Even if you feel helpless to change the situation and thereby reject feelings of guilt, shouldn’t the attitudes towards African Americans remain the same? I mean, I can’t feed all the hungry children, and so sometimes I get tired of seeing all those “feed the children” commercials and wonder how old dude’s wearing such nice shoes if he’s all concerned about the children. But nonetheless, my sense of compassion towards the children doesn’t change. I would feed all the children if I could. Doesn’t it stand to reason that white attitudes towards minorities should follow the same pattern. That even if someone feels helpless to change the situation, s/he nonetheless maintains a positive attitude toward African Americans and waits/hopes for a chance to do something?
And apart from flyers and letters, one thing any white person could do would be to examine and change their own attitudes and ideas about racial minorities. Challenge your friends who send you racist emails and make racist comments to check themselves, too. Then abracadabra, presto change-o! You haven’t change the world, but you’ve changed your world, and that’s nothing to feel helpless or guilty about. Right?
That said, I’m still disturbed that more people who’d otherwise take flyers and write letters can’t figure that out on their own: if you can’t do anything else, you can change yourself. Eh, duh!
Blaque Swan, it’s been a while since I’ve been on here – good to “see” you!

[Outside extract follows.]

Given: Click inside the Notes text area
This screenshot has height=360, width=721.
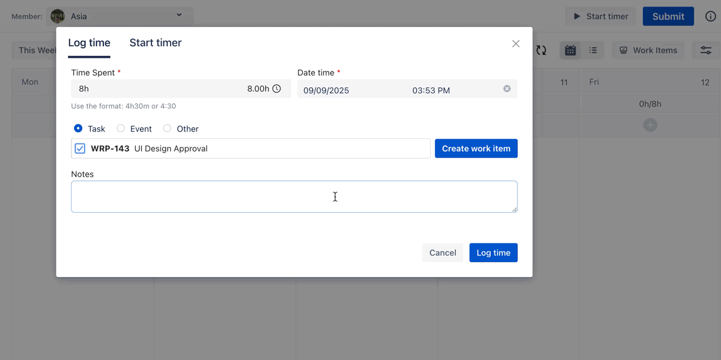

Jessie, first off, thanks for posting this study. I agree with Blaque Swan that we spend an awful lot of attention on whites’ feelings/barriers and how to manipulate them in order to get them closer to being allies. Nevertheless I am very happy to see the results of this study, for they indicate that those of us who teach about racism – and who are seeking a pedagogy that will connect most effectively for people – need not try to avoid making whites feel guilty. I know I have struggled with that some in my own teaching and presentations. On the surface, guilt appears to be an emotion that encourages stagnation and retrenchment, not progress. Teachers, trainers, and ordinary interveners sometimes make valiant efforts to guide whites and other resistant people through the process/information as gently as possible, which of course leads to another set of problems related to soft-pedaling the issues and failing to honor people of color’s perspectives. This study is good because it suggests that it is not necessary or even useful to expend energy trying to make whites more comfortable with the reality that they have racial privileges. Rather, we can focus on the reality of the situation in clear terms and then model change making.
Although now I’m thinking something else, that this approach is just catering to another problem of whiteness – that whites need to know that they can “fix” things or else they won’t engage in the work. This is all about the skewed, privileged white experience that hasn’t felt hundreds of years of oppression. People of color have had to know the work is inherently valuable even though the chances of “fixing” the problem are never 95%, and not even as high as that pessimistic 5% from the study.
Ultimately I think it comes down to this often counterproductive preoccupation we have with converting our white friends to the cause, when we don’t need more people, we need more action. Antiracist activists need to be okay with our miniscule numbers, and I guess I’m just not convinced that antiracist college classes or workshops are a significant part of the solution (and I openly admit that this has been the form of most of my own antiracist “work” thus far).